Indian theatre director (1948–2025)

Ratan Thiyam (20 January 1948 – 23 July 2025) was an Indian playwright, theatre director and teacher from Manipur. He was a leading figure of the post-independence "Theatre of Roots" movement of decolonisation in Indian theatre, along with stalwarts like KN Panikkar, BV Karanth, Habib Tanvir, Bansi Kaul, and Jabbar Patel. In a career spanning over five decades, he is best known for amalgamating traditional Manipuri performance styles with contemporary theatrical forms to create a new language with plays like Uru Bhangam, Karnabharam, Chakravyuha, Ritusamhara, and Uttar Priyadarshi. This won him critical acclaim in India as well as internationally, through his theatre company, Chorus Repertory Theatre, which was formed in Imphal, Manipur in 1976. it soon became a "national hub for experimental, visually rich, and socially responsible theatre". Also known as Thiyam Nemai and Oja (teacher in Meiti), Ratan Thiyam was known for writing and staging plays that use ancient Indian theatre traditions and forms in a contemporary context.

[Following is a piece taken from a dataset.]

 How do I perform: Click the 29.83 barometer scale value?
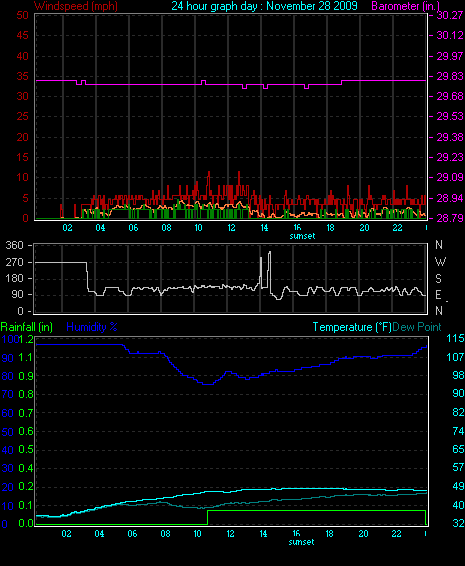coord(450,76)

A former painter, and proficient in direction, design, script and music, Thiyam was often considered one of the leading contemporary theatre gurus.

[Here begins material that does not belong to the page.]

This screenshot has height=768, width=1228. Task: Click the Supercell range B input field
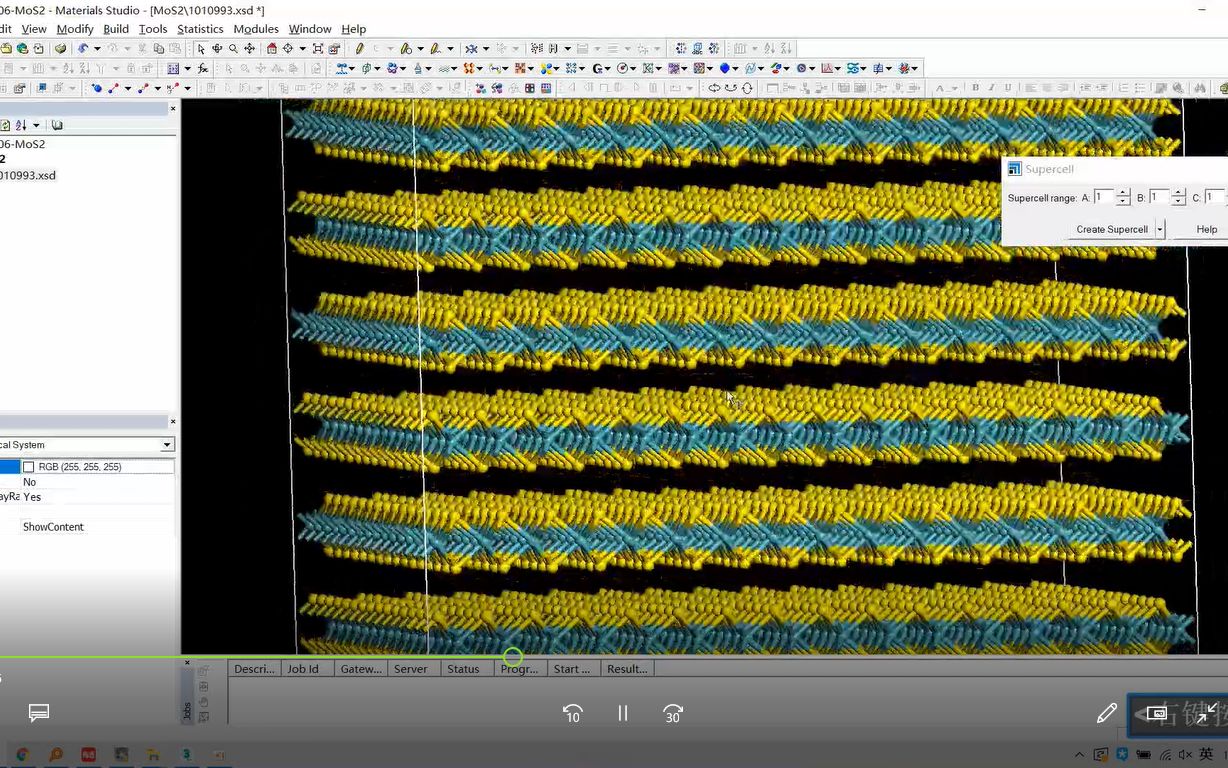1158,198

Thiyam was the first graduate of the National School of Drama from Manipur state in 1974, and went on to serve as its chairperson from 2013 to 2017. He had also worked as vice-chairman of Sangeet Natak Akademi before joining NSD. He also worked as Director of the National School of Drama from 1987 to 1989. He was awarded the Sangeet Natak Akademi Award in Direction in 1987, given by Sangeet Natak Akademi, India's National Academy for Music, Dance and Drama, and the Padma Shri given by Government of India in 1989. He was awarded the 2012 Sangeet Natak Akademi Fellowship, the highest honour in the performing arts conferred by the Sangeet Natak Akademi, India's National Academy for Music, Dance and Drama. In the year 2013, Ratan Thiyam received an honorary D.lit. from Assam University, Silchar.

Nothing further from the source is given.